Tu hai avuto esperienze a livello professionistico prima del Torino: ti aspettavi un’organizzazione di questo tipo?
Sinceramente no, devo fare i complimenti al Torino perché l’organizzazione è esemplare. C’è un’attenzione e partecipazione anche nel singolo dettaglio che altrove non si trova. A me piace molto lavorare sul campo e al Torino ho tutto per fare il mio lavoro nel migliore dei modi. In altre società la situazione è diversa ma qui le condizioni per fare bene ci sono, l’area scouting è molto dettagliata e ciò facilita tutto il nostro lavoro. Inoltre viene trasmessa anche l’idea che il 2001, seppur già 16/17enne, rappresenta un elemento da osservare perché può capitare che un talento esploda più tardi di un altro. Insomma, la cura maniacale al dettaglio è una dote di poche squadre. E il Torino ce l’ha. In più anche a livello comunicativo sono strutturati in maniera importante e danno risalto anche a chi lavora ‘dietro le quinte’ visto che uscirà più avanti una nostra intervista a Torino Channel.

Quale consiglio si sente di dare ad un aspirante osservatore?
Anzitutto vorrei sfatare un mito: non è obbligatorio essere un ex giocatore per fare l’osservatore o l’allenatore. Bisogna avere passione, tanta passione. E’ fondamentale amare il calcio ma, per il mio caso e nell’ambito in cui lavoro, si deve amare il calcio giovanile. Bisogna avere pazienza e non giudicare a primo impatto un ragazzino che può stupire o deludere in una/due o tre gare. Non è facile ma bisogna essere certi prima di proporre un calciatore ad una squadra, che sia professionistica o dei dilettanti. Il mondo del calcio non ti permette di sbagliare, sono aziende che non hanno tempo da perdere e aspettano, giustamente, il prodotto finale. Vorrei dare un consiglio ulteriore: a me piace osservare tutto di un ragazzo, dalla postura quando calcia alla leadership fino alla tecnica. Un giocatore deve essere bravo ed eccellere rispetto al gruppo in cui lavora, senza ovviamente fare il fenomeno. Deve essere un upgrade alla squadra ‘nuova’, non è facile ma quello è in fin dei conti lo scopo ed il ruolo dell’osservatore.

Lei ha anche lavorato in Spagna: ci sono grandi differenze tra i due campionati?
Sono due mondi diversi.
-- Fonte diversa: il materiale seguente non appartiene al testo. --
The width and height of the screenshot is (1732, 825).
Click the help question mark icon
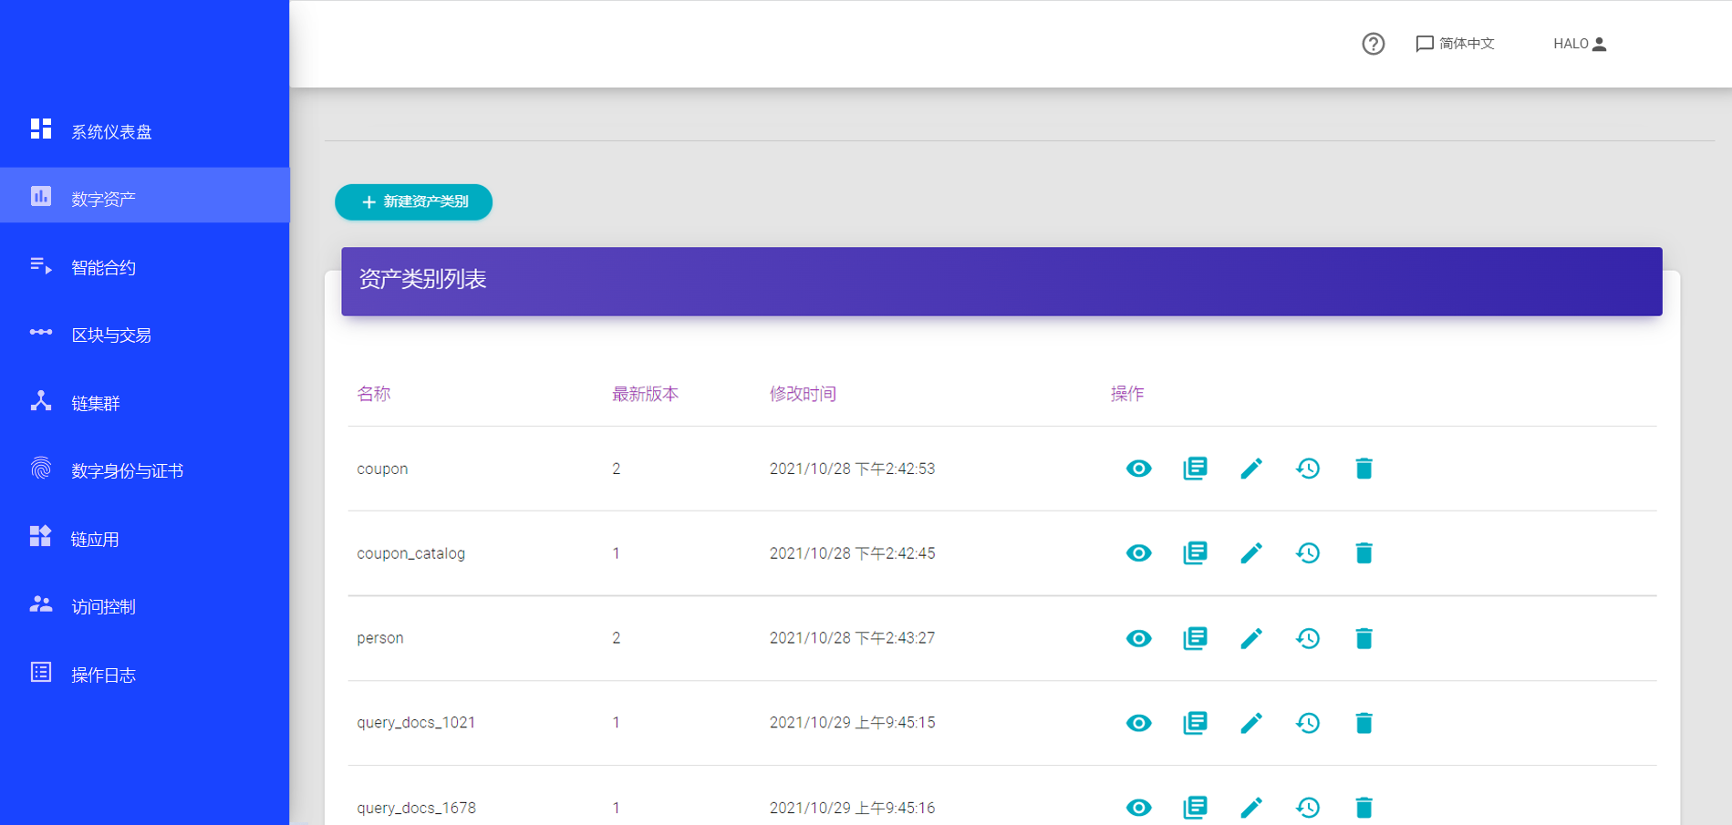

In Spagna si parte dalla tecnica individuale, occorre saper toccare il pallone con padronanza, testa alta, la tattica è un aspetto non dominante. In Italia contano tattica e forza fisica, la tecnica purtroppo non è più una priorità. I calciatori spagnoli apprezzano poco il tatticismo di tecnici italiani, là prevale l’istinto, devi essere libero di fare la giocata. Real Madrid e Barcellona vengono fischiati quando vincono senza giocare bene, qui in Italia conta solo il risultato. Vorrei aggiungere una cosa: in Italia, non tutti ma tante società preferiscono vincere o puntare a vincere un campionato, che sia regionale, nazionale o provinciale piuttosto che concentrarsi sulla crescita individuale del singolo. Ci deve essere una maggiore apertura mentale del sistema in generale.
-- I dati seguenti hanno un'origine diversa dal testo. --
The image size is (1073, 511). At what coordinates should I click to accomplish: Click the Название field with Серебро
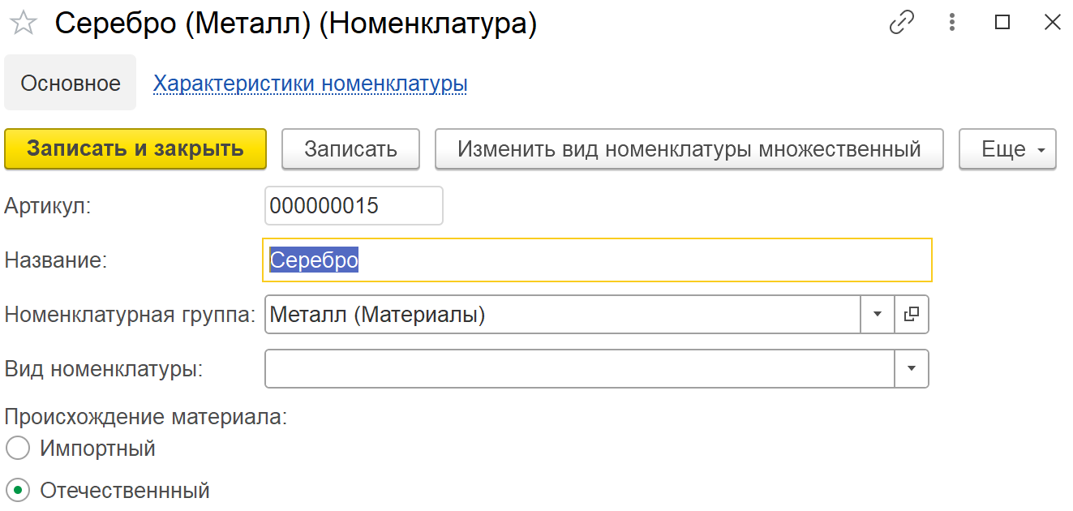click(x=597, y=260)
Quali sono le altre realtà italiane che per te vanno menzionate?
A mio avviso meritano di essere menzionate Empoli, Virtus Entella e Cittadella, squadre che hanno progetti chiari e importanti. Ovviamente sono tante le squadre che puntano sul settore giovanile ma, a mio avviso, queste ‘piccole’ realtà sono quelle più avanti.

Qual è il giocatore al quale è più affezionato in quale modo?
Jacopo Petriccione. L’ho segnalato io al Siena quando giocava nel Cagliari. L’avevo visto più volte, mi aveva colpito e così l’ho segnalato all’allora responsabile del club che è andato a visionarlo e l’ha preso. E’ un motivo di orgoglio per me oltre che una grande soddisfazione personale.

Tu hai fatto anche il responsabile del settore giovanile: meglio fare l’osservatore?
Alla Vigor Lamezia ho fatto sì il responsabile, è un’esperienza che mi porto dentro anche perché sono stati gli ultimi anni positivi per il club. A me piace però operare sul campo, il ruolo del responsabile del settore giovanile è molto importante ma è più di controllo e meno di azione. A me piace osservare il ragazzo, carpire pregi e difetti, il responsabile deve pensare più al generale e non al particolare.